▶ [Quellenauszug]
------------------------------------------------------------
Im Gegensatz zum Landauer Altar, auf dem Heilige und Gläubige der Trinität ihre Verehrung entgegenbringen, betont Dürers ebenfalls 1511entstandener Holzschnitt (39,5 x 28,5 cm) weit mehr das innige Verhältnis zwischen Vater und Sohn. Mit seinem intimen Charakter wendet er sich nicht wie das Allerheiligenbild an die christliche Gemeinde. Es spricht vielmehr den im privaten Raum Betenden an. Darauf verweisen der Ausschnittcharakter und die Konzeption der Darstellung, die die Nahsicht des Betrachters voraussetzen.
Dürer zeigt uns die Trauer des Vaters
Auf dem Holzschnitt schwebt Gottvater in pontifikalem Ornat mit dem Leichnam Jesu über den Wolken. Mit verhüllten Händen fasst er unter seine Achseln und trägt ihn empor; ergriffen blickt er auf den lediglich mit einem Lendentuch bekleideten Sohn nieder. Christus lehnt mit dem Gesäß gegen sein Knie lehnt, sein Haupt ist auf die Schulter des Vaters gesunken. Bekrönt wird die zentrale Bildgruppe von der Taube des Heiligen Geistes. Die vorderen Engel aus der Himmelsschar, die die Dreifaltigkeit rahmen, stützen Arm und Hand des Toten, heben die Enden des göttlichen Umhangs, als wollten sie ihn zurückschlagen und den corpus Christi vorweisen. Nur die Wundmale, die wie die Leidenswerkzeuge auf die Passion Jesu verweisen, beeinträchtigen die makellose Schönheit des Erlösers. Mit der Drehung seines Körper und der unruhigen Faltendraperie des Leichentuchs durchbricht Dürer die hierarchische und starre Symmetrie vieler Trinitätsdarstellungen, bei denen die Dreifaltigkeit zentriert in der Bildachse angeordnet wird (wie es auch auf seinem Landauer Altar der Fall ist). „Durch ihre abwechslungsreichen Haltungsmotive, gestischen und mimischen Äußerungen verlebendigt die prächtig gekleidete Himmelsschar die hoheitsvolle Szene“ (Doosry 2002, S. 368). Die Figuren stehen „geheimnisvoll schwebend vor einem düsteren Himmel, den milchigweiße Wolken und das elektrische Aufblitzen der Nimben erleuchten“ (Panofsky 1977, S. 186). Vom irdischen Bereich getrennt werden die himmlischen Gestalten durch einen Wolkensaum und vier Köpfe als Personifikationen der vier Windrichtungen– sie symbolisieren die weltumspannende Bedeutung von Jesu Opfertod.
------------------------------------------------------------
▶ [Bereitgestellte Angaben]

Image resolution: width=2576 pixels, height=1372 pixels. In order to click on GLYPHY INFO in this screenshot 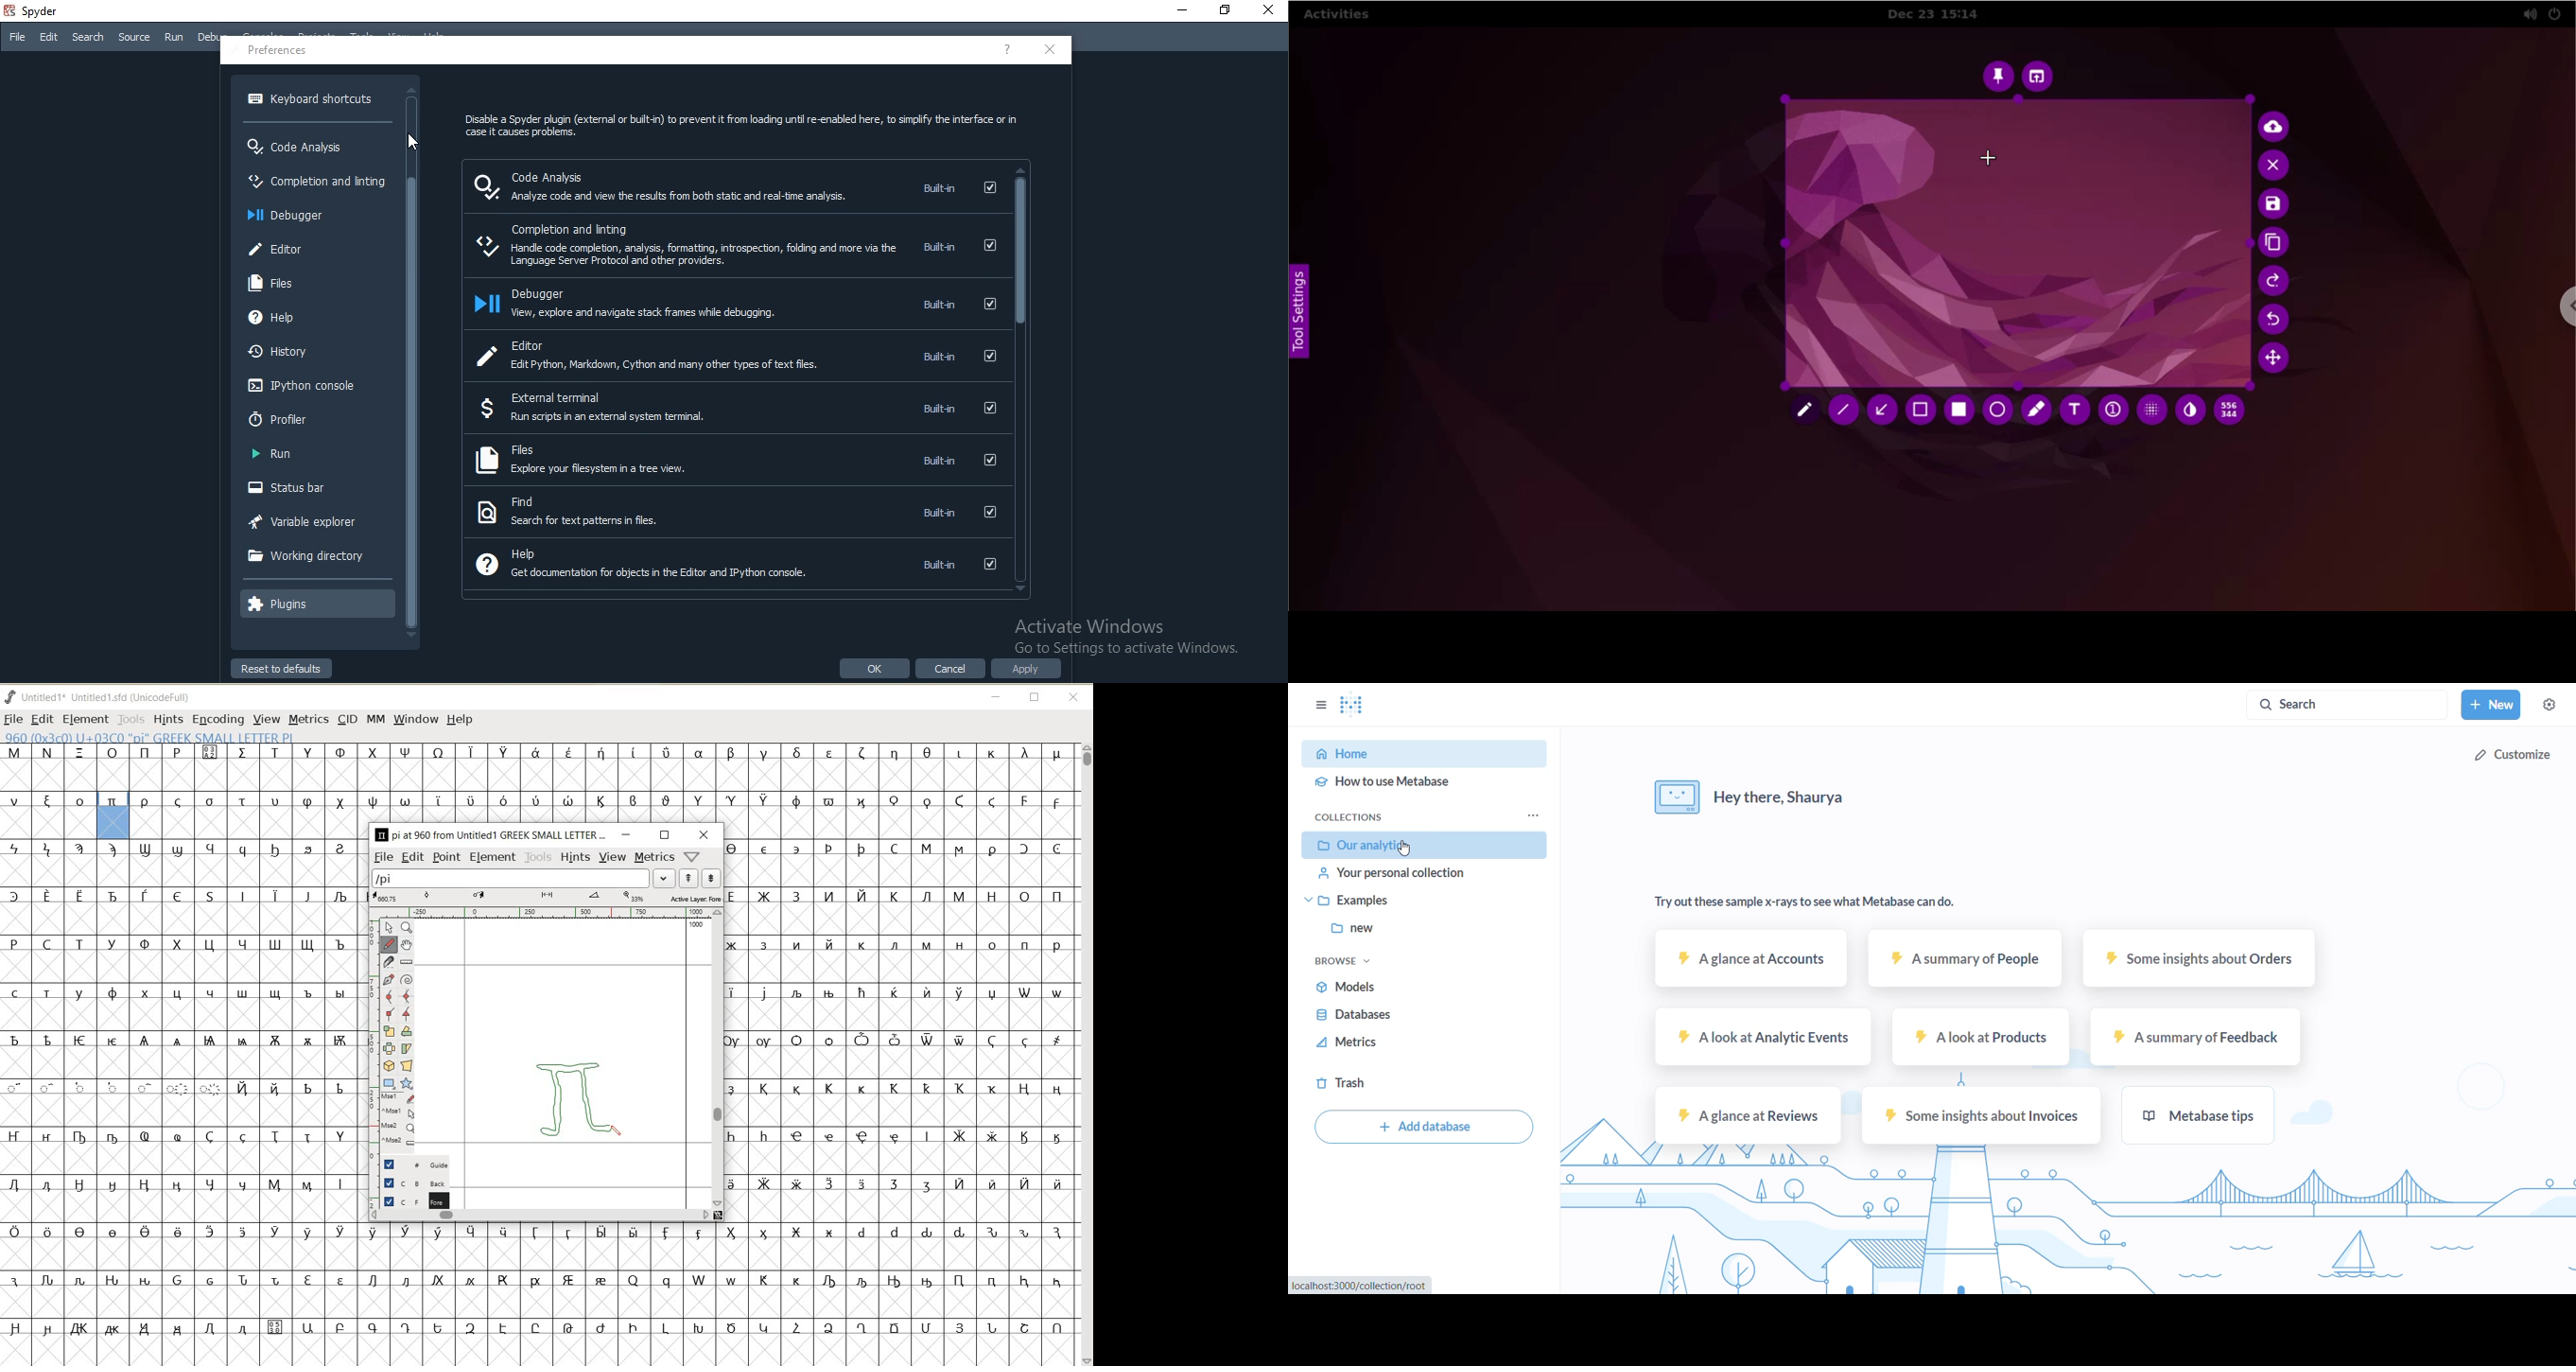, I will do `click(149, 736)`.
------------------------------------------------------------
▶ [Aufgabenstellung A] Was symbolisieren die vier Köpfe als Personifikationen der vier Windrichtungen laut dem Text über Dürers Holzschnitt?
▶ [Aufgabenstellung B] Führe den Text über Dürers Holzschnitt nach seinem letzten Satz weiter.

▶ [Erwartete Ausgabe A] Sie symbolisieren die weltumspannende Bedeutung von Jesu Opfertod.

▶ [Erwartete Ausgabe B]
Neu an der Bildauffassung Dürers ist zum einen der anatomisch durchgebildete Körper Christi, der erkennbar dem antiken Körperideal entspricht. Die Bewunderung heidnischer Körperästhetik stellte für den Renaissance-Künstler kein Problem dar; in dem Entwurf zu seinem Lehrbuch der Malerei forderte Dürer: „Dan zw gleicher weis, wy sy (die antiken Künstler) dy schönsten gestalt eines menschen haben zw gemessen jrem abgott Abblo (Apollo), also wollen wyr dy selb mos (Maß, Proportion) prawchen zw Crysto dem herren, der der schönste aller welt ist“ (Rupprich 1956, S. 104). Ebenso neu an Dürers Holzschnitt ist das innige Verhältnis von Vater und Sohn, das sich im unmittelbaren Nebeneinander der beiden Köpfe ausdrückt. Betont werden dabei vor allem Schmerz, Trauer und Erbarmen Gottvaters.Tintoretto: Kreuzabnahme (um 1550/60); Venedig, Dogenpalast |
El Greco: Gnadenstuhl in den Wolken (1577/79); Madrid, Prado |
Gerade diese Emotionalisierung des komplex-abstrakten Trinitäts-Dogmas inspirierte zahlreiche Nachahmungen. Denn Dürers vielbewunderter Holzschnitt wurde bereits zu dessen Lebzeiten aufgegriffen und vielfach verarbeitet. Bis ins späte 19. Jahrhundert ist das Blatt von nachfolgenden Künstlern in zahlreichen Grafiken, Gemälden, Skulpturengruppen und Reliefs rezipiert worden. So nutzten es etwa Jacopo Tintoretto (1518–1594) als Vorbild für seine Kreuzabnahme im Dogenpalast in Venedig (um 1550/60) und El Greco (1541–1614) für den Gnadenstuhl in den Wolken (1577/79; heute im Prado ausgestellt).
Glossar
Pluviale: ein vorne offener, ansonsten die ganze Gestalt umschließender liturgischer Umhang.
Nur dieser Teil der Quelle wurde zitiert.